◆ Supplied records:

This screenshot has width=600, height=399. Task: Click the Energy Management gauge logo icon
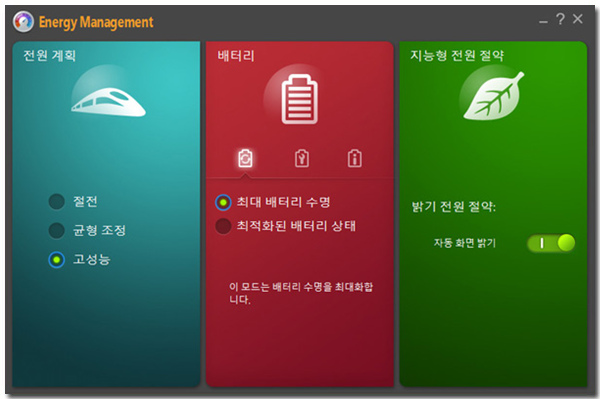coord(23,21)
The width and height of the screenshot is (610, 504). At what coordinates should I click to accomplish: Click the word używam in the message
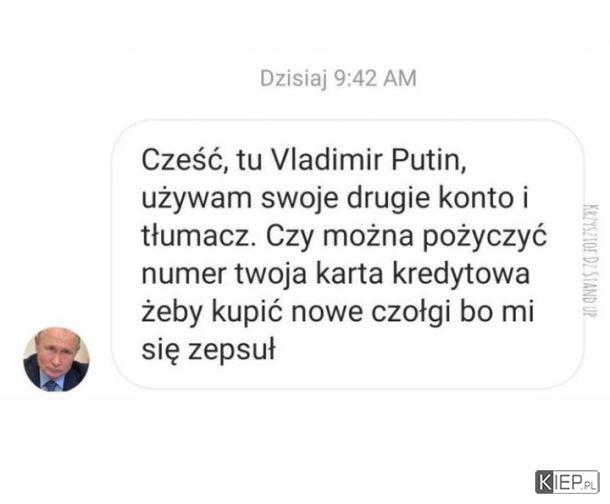(196, 200)
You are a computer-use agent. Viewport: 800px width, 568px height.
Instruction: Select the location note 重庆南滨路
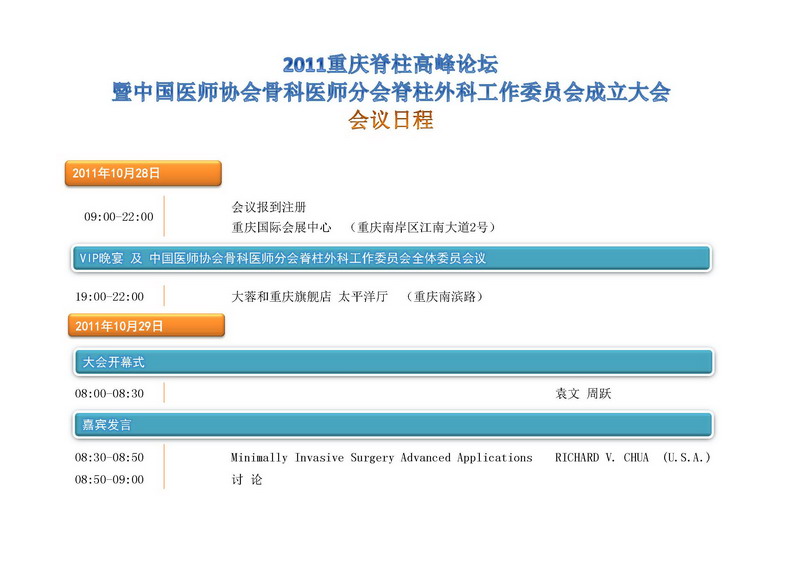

◆ Task details:
Rewrite all of the data above with "screenshot" swapped for "image" and nothing else changed. Leave out the pictures.

◆ Exercise output:
This image has width=600, height=399. Task: Click the Energy Management gauge logo icon
coord(23,21)
The width and height of the image is (610, 504). At what coordinates should I click to accomplish: Click the word używam in the message
(196, 200)
You are a computer-use agent. Viewport: 800px width, 568px height.
Instruction: Select the location note 重庆南滨路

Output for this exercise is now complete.